RIGA, Mich. — When Riga Township resident “Lady” MacBeth arrived at the Riga Municipal Building Thursday night to hear the Riga Township Board’s final decision on zoning ordinances that will determine the fate of 200 wind turbines proposed for the area, she was told to turn around.
The building was filled to capacity — it is only designed to hold 200 people — and had no more space for the 150 additional people swarming the entrances.
“I said, ‘I’m a Riga Township person. This is about a Riga Township issue, and I’m going in,’ ” Ms. MacBeth said she told the man standing at the door. “I went in and did not come back out.”
The township planned Thursday night to make a final decision on whether to allow three development groups to build about 200 land-based wind turbines on farmland in the township. But Thursday night’s space constraints prompted township officials to attempt to hold the meeting with the first 200 in the door; then discuss for about 30 minutes whether they should proceed; then finally announce that the meeting would be rescheduled to a later date.
Township board member Jefferee Simon said the board was concerned about state law and over-filling the building.
“We’ve never had that many people there,” said Simon, who has been on the board for two and a half years and said most meetings bring out fewer than a dozen residents. “The way we did it tonight was handled by the chief of the fire department. That’s state law [keeping it under capacity].”
The township’s attorney attended the meeting and recommended they reschedule when they could accommodate everyone in a different location, Simon added.
Tentative plans by the developers to build the turbines — each 80 feet taller than the highest building in downtown Toledo — in the southeastern portion of Lenawee County, have been promoted as a potential boon to the area’s tax base because of the potential to bring in millions of dollars to the area.
James Manning of Juwi Wind LLC — one of the developers — said the turbines would bring about $20 million to the local community and provide 150 citizens with jobs during the construction period. The wind companies would also employ six to eight residents to permanently monitor the turbines.
“This is an economic opportunity for the community,” Mr. Manning said.

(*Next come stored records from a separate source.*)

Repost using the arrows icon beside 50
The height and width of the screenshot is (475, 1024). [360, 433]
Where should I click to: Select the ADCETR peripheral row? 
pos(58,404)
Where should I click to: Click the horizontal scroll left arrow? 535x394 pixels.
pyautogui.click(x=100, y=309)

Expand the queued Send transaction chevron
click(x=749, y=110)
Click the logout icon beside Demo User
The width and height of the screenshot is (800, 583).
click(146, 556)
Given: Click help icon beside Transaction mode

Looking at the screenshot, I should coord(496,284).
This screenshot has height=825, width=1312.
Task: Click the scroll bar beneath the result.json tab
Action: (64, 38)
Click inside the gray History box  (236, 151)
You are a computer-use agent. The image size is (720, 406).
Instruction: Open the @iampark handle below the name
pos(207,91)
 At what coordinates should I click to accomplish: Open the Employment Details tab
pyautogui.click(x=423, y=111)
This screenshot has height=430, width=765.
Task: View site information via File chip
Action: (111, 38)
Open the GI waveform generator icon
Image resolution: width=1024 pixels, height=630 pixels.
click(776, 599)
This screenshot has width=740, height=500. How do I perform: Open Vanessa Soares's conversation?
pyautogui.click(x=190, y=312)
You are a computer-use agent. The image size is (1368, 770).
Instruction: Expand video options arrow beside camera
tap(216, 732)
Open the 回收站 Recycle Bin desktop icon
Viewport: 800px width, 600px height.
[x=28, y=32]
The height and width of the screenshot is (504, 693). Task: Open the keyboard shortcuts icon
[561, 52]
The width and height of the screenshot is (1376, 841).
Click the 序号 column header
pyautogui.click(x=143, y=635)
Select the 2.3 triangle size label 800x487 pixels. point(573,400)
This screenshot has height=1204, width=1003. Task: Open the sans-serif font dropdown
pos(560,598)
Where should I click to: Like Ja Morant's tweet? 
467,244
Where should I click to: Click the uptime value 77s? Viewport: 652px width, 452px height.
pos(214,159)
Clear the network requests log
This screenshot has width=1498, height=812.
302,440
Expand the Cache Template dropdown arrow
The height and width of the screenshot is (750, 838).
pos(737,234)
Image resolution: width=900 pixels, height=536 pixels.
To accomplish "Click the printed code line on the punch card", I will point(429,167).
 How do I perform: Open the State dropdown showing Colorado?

But the issue has been controversial to say the least. Many in the community and the neighboring townships of Ogden, Palmyra, and Fairfield — and across the border in Sylvania Township — have had concerns about the wind turbines and their anticipated noise. Beyond a feared disruption of peace and quiet, many residents argue the project will hurt property values or maybe cause health issues.
Marcia Pasternack, a mother of eight, said she worries that if the board allows the turbines to be constructed too close to her residence, her family will have to find another home. Her son has special needs and suffers from sensory sensitivity, she said. He would be unable to tolerate the low vibrations turbines would cause.
“Any child with any sensitivities, anyone who has health impairments, you get these low vibrations and it’s difficult,” Ms. Pasternak said.
A new meeting date has not been scheduled — township officials said Thursday that they would give at least 18 hours notice before holding the next meeting.